A startup desenvolveu uma tecnologia que possibilita obtenção de fibra têxtil a partir da MFC — e a Suzano passou os últimos quatro anos desenvolvendo uma MFC com a qualidade e as especificações necessárias para entrar no processo produtivo da Spinnova, garantindo a matéria-prima.
“Na prática, a celulose usada para fazer o papel ou a fibra têxtil é a mesma. O processo que acontece depois é que é diferente. Para produzir a MFC específica tem um grande caminho tecnológico”, afirma Fernando Bertolucci, diretor de tecnologia e inovação da Suzano.
A Spinnova trabalha também em tecnologias para produzir fibra têxtil a partir de resíduos agrícolas, como palha de milho e estopa de algodão.
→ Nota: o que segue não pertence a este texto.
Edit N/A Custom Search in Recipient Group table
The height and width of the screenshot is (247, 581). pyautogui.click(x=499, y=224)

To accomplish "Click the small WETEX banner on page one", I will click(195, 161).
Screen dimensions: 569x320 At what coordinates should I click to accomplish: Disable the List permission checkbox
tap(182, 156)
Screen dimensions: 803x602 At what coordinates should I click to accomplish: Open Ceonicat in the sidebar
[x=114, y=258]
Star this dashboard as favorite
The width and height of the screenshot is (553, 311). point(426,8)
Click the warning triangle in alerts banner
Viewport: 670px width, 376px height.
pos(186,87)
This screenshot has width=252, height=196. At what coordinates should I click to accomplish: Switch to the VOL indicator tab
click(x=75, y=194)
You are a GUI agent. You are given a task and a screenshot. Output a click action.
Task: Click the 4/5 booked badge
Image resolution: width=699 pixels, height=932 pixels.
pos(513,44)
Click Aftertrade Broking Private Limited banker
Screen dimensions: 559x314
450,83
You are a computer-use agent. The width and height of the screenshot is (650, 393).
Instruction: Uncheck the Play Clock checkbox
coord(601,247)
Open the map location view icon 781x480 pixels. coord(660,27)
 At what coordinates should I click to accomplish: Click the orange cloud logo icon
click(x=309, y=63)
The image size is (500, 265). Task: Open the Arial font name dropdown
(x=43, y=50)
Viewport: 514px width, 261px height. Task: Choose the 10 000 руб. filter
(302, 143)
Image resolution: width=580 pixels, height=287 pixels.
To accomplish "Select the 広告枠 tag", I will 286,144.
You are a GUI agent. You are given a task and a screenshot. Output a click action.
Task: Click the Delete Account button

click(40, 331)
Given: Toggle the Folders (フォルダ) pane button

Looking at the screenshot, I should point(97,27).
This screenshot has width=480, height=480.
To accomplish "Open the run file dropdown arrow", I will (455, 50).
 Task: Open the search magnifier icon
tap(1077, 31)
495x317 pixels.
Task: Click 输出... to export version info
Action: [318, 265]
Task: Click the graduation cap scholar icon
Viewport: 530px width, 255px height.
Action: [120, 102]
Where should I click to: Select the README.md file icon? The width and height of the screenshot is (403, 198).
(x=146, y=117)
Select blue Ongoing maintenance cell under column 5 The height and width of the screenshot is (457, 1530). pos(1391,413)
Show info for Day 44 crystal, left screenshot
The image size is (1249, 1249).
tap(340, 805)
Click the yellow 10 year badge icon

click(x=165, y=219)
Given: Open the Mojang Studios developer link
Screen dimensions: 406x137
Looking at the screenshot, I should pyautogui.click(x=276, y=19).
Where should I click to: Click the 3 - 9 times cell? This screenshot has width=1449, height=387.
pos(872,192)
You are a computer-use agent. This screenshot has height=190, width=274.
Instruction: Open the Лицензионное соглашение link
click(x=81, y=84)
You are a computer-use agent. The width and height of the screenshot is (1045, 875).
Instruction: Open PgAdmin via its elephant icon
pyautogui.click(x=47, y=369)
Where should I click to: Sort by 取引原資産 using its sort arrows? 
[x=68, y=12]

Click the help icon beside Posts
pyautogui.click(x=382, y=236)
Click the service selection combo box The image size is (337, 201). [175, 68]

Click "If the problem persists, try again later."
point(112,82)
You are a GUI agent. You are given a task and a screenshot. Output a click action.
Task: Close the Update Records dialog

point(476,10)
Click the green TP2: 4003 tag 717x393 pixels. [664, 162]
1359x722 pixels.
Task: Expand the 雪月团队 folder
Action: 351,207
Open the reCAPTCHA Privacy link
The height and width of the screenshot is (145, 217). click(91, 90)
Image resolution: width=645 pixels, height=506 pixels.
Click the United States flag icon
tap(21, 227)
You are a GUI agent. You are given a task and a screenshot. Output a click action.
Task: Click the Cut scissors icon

Mas toda a produção a partir da celulose, onde por ora estão apostadas as maiores fichas, feita será em parceria com a Suzano. “O fato de termos a Suzano como parceira é importante porque ela pode prover matéria-prima em qualquer volume”, diz Poranen, da Spinnova.
A Suzano vem desenvolvendo diversas linhas de pesquisa para o uso de celulose microfibrilada, mas esse é o primeiro deles que se transformou em grandes investimentos. Há desenvolvimentos em papéis, tintas, resinas e até o mercado de cosméticos.
Da teia da aranha
A tecnologia desenvolvida pela Spinnova teve inspiração da própria natureza: e se fosse possível produzir tecidos da mesma forma que uma aranha constrói sua teia?
Foi esse o insight que o pesquisador de celulose, Juha Samela, um dos fundadores da startup, teve em 2009 ao se deparar com a palestra de um especialista em aracnídeos que comparava as similaridades entre a proteína da teia de aranha e da nanocelulose.
Onze anos depois, o resultado é um produto que se assemelha à lã de ovelha — e que é parecido ao toque com outros tecidos naturais, como o linho.
Com uma planta piloto operando desde 2018, a Spinnova já fez parcerias para desenvolvimento de produtos com empresas de moda como a dinamarquesa Bestseller, a finlandesa Marimekko e a norueguesa Bergans.
Em paralelo ao anúncio da primeira fábrica, a gigante H&M, presente em mais de 70 países, juntou-se à lista de parceiros, em meio aos esforços para aumentar a circularidade dos seus produtos.
“Tem uma demanda cada vez maior dos consumidores e das empresas por produtos mais sustentáveis”, diz Nonino, da Suzano, que aposta no potencial do tecido como mistura com outros produtos, como o próprio algodão, para diminuir a pegada ecológica.
Numa fase ainda inicial, os custos atuais de produção não servem de parâmetro, diz ele, mas a tendência é que sejam diluídos conforme a produção ganhe escala.
A Suzano já tem o menor custo de produção de celulose do mundo. “Se a gente é mais competitivo no crescimento de árvores, a gente vai ser mais competitivo em MFC também”, ressalta Bertolucci.